Interview with Neil Rose

Producer Hannah Jones speaks with Neil Rose, sound designer for The Mother’s Bones to find out more about his involvement in the project and practice as a sonic artist.

Could you tell me how you came to be working on The Mother’s Bones and why you were you keen to be involved in this project?
I've worked with Abigail before and admire the work she makes, I guess most notably on the Double Brass performances that I recorded (sound) at Kestle Barton. Trying to record the full St Keverne Band trooping a figure of eight around a large field and not get in shot was seriously no joke! While recording Double Brass I met Gareth Churcher (and really liked the music he writes) and the band, who are really skilled players of all ages, so when Abigail approached me to record this new work I jumped at the chance.

What is special/unusual/challenging about this project for you? 
I am interested in the natural sound quality that Dean Quarry has, it is an amazing visually imposing location that behaves, acoustically, like nowhere I have experienced. I felt it was a privilege to be given the opportunity to record that uniqueness.
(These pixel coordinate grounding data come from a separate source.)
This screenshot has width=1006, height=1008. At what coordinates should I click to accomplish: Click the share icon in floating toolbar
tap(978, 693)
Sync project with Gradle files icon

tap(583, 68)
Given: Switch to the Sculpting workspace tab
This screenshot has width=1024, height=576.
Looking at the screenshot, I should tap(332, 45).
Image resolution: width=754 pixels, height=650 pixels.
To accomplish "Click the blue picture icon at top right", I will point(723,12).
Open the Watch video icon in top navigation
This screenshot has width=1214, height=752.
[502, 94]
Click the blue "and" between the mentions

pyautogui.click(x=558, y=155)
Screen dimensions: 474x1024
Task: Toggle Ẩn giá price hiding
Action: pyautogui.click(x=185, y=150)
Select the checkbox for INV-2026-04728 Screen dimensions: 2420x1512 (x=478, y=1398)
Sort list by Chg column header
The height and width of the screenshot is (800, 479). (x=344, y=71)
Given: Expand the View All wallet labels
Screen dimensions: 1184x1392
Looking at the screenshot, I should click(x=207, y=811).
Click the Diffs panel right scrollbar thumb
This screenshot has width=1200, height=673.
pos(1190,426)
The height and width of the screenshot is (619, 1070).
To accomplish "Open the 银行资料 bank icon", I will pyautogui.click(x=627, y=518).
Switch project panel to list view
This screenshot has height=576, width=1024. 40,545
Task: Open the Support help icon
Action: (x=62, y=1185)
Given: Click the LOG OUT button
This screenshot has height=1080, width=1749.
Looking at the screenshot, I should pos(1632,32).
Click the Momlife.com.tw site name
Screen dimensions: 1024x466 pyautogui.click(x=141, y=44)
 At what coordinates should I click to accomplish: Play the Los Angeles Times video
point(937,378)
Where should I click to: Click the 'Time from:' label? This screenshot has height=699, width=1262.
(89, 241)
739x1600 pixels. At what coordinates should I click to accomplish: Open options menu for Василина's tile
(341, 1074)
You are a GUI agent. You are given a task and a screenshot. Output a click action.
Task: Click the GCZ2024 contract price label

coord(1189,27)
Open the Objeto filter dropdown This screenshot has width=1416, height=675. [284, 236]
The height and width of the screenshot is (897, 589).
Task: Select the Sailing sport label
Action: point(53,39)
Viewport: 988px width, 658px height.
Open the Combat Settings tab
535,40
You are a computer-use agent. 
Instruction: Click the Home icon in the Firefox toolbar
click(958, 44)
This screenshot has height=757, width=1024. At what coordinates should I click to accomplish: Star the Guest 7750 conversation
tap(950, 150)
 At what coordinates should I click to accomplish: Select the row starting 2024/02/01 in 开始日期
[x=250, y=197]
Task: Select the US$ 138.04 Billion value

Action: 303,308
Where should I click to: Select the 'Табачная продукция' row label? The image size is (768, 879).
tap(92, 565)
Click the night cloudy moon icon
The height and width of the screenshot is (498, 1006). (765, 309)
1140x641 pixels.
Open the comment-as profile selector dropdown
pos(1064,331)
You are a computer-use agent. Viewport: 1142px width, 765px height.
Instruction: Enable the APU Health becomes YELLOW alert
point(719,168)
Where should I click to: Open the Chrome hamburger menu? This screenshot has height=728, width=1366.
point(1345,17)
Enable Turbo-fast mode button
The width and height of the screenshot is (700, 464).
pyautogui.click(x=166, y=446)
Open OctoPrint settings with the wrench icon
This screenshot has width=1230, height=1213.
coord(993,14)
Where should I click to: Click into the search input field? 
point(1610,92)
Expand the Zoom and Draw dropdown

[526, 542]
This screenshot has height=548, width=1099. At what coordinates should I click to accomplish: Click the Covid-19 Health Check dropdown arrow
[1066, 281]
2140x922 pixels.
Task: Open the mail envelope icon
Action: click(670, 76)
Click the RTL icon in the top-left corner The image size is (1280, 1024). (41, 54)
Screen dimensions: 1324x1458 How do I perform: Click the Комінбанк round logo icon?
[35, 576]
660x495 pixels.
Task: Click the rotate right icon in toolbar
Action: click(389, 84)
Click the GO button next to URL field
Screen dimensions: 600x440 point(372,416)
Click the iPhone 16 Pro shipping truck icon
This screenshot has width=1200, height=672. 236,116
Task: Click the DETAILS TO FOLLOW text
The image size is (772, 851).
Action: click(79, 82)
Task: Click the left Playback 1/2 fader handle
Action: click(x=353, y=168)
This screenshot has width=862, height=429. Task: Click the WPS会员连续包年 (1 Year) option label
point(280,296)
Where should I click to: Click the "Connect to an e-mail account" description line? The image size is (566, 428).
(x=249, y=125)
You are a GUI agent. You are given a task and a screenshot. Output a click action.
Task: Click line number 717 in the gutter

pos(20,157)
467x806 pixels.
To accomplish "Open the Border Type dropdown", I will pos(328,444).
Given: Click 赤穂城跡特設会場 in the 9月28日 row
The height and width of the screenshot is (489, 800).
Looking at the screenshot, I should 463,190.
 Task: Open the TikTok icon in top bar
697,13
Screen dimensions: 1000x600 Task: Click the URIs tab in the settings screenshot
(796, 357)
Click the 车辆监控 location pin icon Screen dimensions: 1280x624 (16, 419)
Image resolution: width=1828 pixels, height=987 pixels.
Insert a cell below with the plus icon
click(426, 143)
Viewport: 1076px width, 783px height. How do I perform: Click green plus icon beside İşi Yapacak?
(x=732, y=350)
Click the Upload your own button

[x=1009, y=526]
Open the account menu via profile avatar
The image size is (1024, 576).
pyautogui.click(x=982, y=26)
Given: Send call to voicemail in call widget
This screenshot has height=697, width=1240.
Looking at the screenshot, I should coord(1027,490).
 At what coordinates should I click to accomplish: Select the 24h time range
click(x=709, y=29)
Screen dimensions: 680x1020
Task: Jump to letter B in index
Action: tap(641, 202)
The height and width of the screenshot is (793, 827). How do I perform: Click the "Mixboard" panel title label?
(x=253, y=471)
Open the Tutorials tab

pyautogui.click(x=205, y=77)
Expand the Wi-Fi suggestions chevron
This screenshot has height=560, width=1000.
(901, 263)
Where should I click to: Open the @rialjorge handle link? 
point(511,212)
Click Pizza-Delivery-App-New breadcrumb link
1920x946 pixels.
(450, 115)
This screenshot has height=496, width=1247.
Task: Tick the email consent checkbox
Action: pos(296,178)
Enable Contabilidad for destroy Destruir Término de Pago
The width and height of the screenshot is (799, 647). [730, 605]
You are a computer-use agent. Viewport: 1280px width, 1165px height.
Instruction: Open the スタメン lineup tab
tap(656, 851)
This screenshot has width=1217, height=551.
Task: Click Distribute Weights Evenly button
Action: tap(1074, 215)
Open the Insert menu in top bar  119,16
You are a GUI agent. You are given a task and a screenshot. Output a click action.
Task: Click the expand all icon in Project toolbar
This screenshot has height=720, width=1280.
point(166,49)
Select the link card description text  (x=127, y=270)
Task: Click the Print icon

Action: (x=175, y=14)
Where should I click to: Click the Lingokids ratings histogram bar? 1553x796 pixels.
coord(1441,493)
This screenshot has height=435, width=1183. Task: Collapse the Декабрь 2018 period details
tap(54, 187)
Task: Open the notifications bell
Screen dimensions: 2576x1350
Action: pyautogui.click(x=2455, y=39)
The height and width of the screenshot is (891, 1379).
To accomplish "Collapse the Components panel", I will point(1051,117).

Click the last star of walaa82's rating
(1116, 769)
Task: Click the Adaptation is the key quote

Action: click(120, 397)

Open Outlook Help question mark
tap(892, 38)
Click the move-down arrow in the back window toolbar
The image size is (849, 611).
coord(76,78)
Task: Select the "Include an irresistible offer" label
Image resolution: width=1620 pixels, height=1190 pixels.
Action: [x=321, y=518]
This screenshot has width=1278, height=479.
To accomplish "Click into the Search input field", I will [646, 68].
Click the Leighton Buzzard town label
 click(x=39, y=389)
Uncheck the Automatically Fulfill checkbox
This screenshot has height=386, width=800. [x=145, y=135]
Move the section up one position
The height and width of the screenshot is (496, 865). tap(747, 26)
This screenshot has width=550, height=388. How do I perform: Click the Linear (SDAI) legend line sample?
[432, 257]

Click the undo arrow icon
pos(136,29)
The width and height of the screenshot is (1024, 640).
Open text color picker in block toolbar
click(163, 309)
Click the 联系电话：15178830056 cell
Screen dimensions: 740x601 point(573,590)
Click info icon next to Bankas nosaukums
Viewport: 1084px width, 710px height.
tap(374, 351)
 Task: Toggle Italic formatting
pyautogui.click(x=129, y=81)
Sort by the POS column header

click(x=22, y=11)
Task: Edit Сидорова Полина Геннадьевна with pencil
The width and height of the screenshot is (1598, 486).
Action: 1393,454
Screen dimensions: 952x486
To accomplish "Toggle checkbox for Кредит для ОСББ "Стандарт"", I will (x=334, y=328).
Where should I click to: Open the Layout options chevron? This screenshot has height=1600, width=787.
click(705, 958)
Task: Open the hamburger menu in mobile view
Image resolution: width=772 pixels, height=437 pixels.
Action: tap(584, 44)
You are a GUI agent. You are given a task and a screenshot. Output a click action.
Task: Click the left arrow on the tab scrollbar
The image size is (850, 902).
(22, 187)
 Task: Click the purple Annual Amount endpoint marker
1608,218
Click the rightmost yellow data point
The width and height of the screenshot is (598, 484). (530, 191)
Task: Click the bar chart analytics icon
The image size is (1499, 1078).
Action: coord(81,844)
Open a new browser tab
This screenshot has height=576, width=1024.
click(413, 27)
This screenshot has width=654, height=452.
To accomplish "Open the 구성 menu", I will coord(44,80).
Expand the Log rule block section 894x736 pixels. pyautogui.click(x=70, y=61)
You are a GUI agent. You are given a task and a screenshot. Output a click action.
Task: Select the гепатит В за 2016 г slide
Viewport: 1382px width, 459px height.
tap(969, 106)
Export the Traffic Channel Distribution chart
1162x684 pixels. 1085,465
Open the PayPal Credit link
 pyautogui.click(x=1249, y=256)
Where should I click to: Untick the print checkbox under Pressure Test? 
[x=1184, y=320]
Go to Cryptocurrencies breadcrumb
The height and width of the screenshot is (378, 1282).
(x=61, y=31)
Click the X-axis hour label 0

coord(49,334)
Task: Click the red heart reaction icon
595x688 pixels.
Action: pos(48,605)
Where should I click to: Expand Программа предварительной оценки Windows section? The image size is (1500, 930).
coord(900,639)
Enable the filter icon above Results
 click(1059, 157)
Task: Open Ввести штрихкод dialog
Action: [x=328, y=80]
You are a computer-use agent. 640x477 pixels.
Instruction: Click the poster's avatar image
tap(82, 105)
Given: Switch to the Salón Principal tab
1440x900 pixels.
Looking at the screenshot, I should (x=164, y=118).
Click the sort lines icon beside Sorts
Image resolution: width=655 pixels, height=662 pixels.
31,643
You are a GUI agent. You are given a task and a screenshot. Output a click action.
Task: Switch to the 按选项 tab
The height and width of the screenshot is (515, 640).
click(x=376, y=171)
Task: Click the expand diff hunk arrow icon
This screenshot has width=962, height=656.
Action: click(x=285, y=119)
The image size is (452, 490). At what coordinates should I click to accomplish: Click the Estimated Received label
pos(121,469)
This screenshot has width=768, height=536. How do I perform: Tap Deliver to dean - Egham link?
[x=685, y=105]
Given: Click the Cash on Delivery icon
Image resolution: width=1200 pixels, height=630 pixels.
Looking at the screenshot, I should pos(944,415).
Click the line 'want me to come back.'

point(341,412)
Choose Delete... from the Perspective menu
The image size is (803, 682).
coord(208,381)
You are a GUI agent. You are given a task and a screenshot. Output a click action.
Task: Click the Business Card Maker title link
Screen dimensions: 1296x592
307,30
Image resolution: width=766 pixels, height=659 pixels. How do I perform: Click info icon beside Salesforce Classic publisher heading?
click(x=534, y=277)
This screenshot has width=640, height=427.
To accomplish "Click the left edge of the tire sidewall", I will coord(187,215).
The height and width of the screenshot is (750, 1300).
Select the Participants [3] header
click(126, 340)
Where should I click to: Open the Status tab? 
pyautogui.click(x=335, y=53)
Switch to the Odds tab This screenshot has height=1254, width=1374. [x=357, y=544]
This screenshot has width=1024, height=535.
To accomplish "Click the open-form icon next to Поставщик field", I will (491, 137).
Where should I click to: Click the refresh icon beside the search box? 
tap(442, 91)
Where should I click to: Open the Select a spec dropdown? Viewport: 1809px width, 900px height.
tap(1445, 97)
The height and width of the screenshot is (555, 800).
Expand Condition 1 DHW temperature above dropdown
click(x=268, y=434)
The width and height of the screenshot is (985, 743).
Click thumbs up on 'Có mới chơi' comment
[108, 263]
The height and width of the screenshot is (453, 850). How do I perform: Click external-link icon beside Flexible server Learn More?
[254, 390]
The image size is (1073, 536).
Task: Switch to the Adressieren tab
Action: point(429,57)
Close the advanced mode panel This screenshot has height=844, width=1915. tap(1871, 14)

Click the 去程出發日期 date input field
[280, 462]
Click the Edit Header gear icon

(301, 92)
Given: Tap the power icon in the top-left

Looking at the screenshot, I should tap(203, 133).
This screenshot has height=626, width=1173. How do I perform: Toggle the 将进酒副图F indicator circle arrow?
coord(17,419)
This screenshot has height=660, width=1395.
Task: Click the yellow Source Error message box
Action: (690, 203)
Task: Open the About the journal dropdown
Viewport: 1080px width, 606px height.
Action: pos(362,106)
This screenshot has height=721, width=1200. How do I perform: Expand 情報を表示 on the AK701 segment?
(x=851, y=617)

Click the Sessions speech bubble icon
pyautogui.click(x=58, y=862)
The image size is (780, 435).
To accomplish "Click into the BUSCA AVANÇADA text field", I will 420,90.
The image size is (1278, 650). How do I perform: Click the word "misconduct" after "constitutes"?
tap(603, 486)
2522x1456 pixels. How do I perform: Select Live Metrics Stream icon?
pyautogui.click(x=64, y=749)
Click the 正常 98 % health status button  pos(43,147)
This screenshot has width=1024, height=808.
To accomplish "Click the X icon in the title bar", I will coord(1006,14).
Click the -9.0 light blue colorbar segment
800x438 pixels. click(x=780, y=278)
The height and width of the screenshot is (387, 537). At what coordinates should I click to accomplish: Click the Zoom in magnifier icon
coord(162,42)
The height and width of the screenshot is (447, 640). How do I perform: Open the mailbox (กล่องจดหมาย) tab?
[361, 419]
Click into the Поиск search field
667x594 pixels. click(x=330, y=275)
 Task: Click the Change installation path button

It feels like the audio phenomena created by the quarrying won’t be there forever, either because the quarry will become active again and the space will change through this activity, or the walls will fall down/erode, so I also felt responsible for documenting it.

The walls of the quarry create an incredible slap back echo (like the delay that you find in Dub music) and the atrium of the main wall that has been carved out by the stone workers focuses these reflections to particular points. We spent a while there with one trumpet and a tuba to try and locate the best place to record from and so I could work out how to go about recording it. 

You often collaborate with artists (see:, how has the creative process for The Mother’s Bones differed to the other projects you have worked on?
I don't know if it has to be honest. I think me and Abigail speak the same language, so I was able to understand her intention and early ideas in making the film. I'm also really happy to spend time with Gareth and discuss his ideas around the composition. Maybe the difference is the need to stay true to Gareth's intention within the composition whilst ensuring that the recordings (and subsequent post production and sound design) match Abigail's intention. Luckily this is quite easy as I am pretty certain we are all on the same page. I also think  Abigail and Gareth feel the same about feeling responsible for documenting the sound character of the quarry.

Can you tell me a bit about your career and practice as a sound artist? 
I studied Sonic Arts at Middlesex University and specialised in Electroacoustic, Acousmatic, composition and called myself a composer. Whilst there, I really started to diversify the types of work I was making and got really into making sound for film, as well as gallery contexts and live sound performances for both clubs and galleries. That was around 12-15 years ago. I call myself a sonic artist now, as in an artist who works with sound, rather than a designer, as I am not a technician and I am not a musician.

I often work collaboratively with artists, mainly from the live art and performance world and I am currently working on a project with Tom Marshman for his Move Over Darling performance works that I feel really proud to be a part of. Tom interviews people over the age of 60 from LGBT communities in a particular area and the ‘site specific’ shows are made all over the country. I create soundscapes and edits for him to use during the live show. 

I am really interested in listening, I think I got that from studying early concrète and acousmatic music, composers like Pierre Schaeffer and the Groupe de Recherches Musicales, I am also very moved by John Cage and his contribution to how we make and think about music. I love listening to music all the time (my headphones have got bigger over the years) and I also love listening to natural sounds as I go about my life. I am influenced by everything that I find exciting to hear, whether that is the sound of the rain in a particular drain, the sound the dishwasher makes when there is a baking tray in it, electronic music (particularly break beat musics), traditional musics from around the world and sound tracks from films - everything influences me as long as it is interesting and exciting to listen to.

Can you give me a favourite moment or anecdote about working on this film?
Maybe my favourite moments are when I walked every surface I could find in the quarry, so to ensure that I had recorded footsteps for every occasion and sitting alone looking out to sea capturing the sound of the waves and how they lap against the shore. There was also a buoy that I waited for ages to make a noise, whilst trying to avoid talking to people who were out walking their dogs. 

My job is always to be as close to the shot as I can possibly be while being out of the wind and out of the shot, but also to document every aspect so it can be used later during the edit. I essentially record everything that makes a noise based on my discussions with the director. Unlike Lee and the film crew, who continuously work out how to make the shot, I have to understand how the space the shot occupies sounds in relation to how Abigail wants to represent it and collect enough sounds to ensure we can achieve that specific audio image.